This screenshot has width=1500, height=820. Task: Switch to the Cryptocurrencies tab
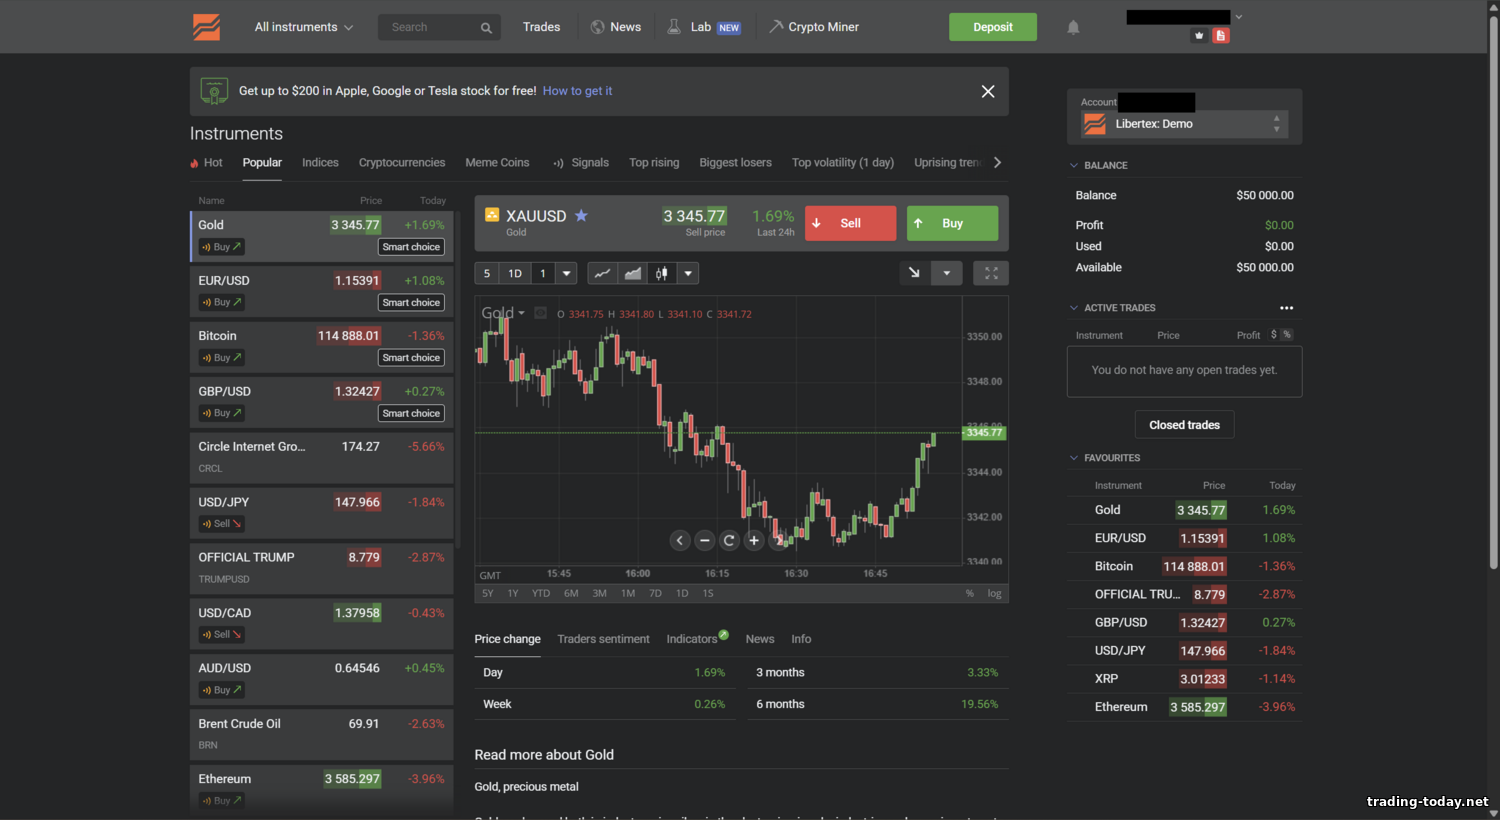(x=402, y=163)
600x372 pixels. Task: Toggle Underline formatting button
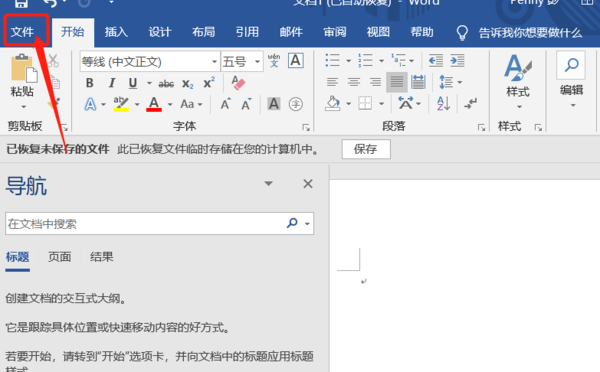coord(133,83)
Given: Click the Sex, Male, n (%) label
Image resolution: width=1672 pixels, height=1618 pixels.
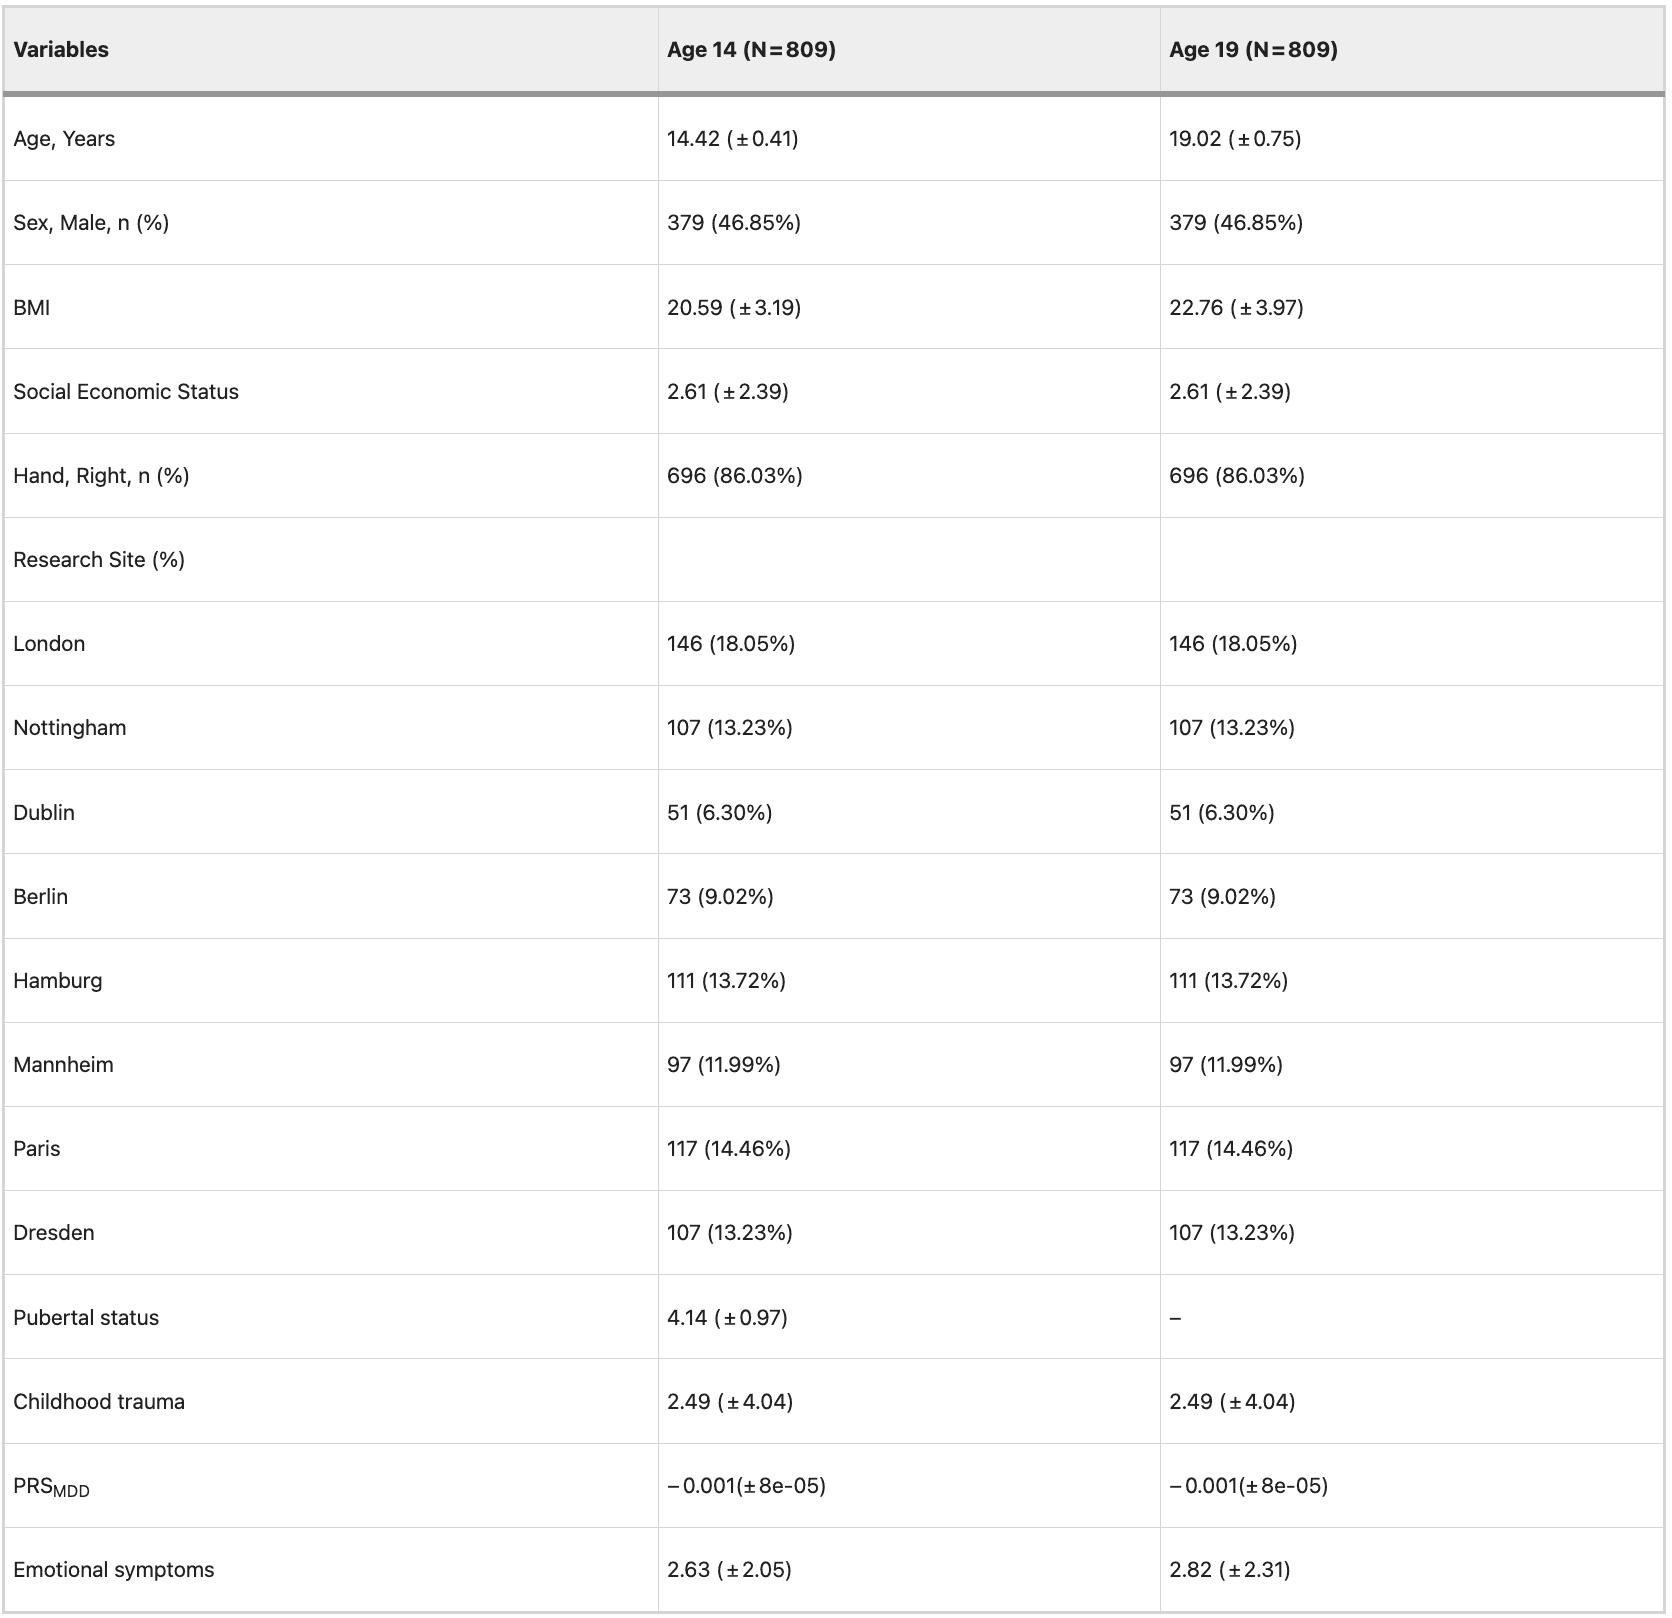Looking at the screenshot, I should [91, 223].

§ Directions:
The reply should repeat the data in full, exactly as given, and contain no pictures.

§ Answer:
This screenshot has width=1500, height=820. Task: Switch to the Cryptocurrencies tab
(x=402, y=163)
600x372 pixels. Task: Toggle Underline formatting button
coord(133,83)
Given: Click the Sex, Male, n (%) label
Image resolution: width=1672 pixels, height=1618 pixels.
Looking at the screenshot, I should [91, 223].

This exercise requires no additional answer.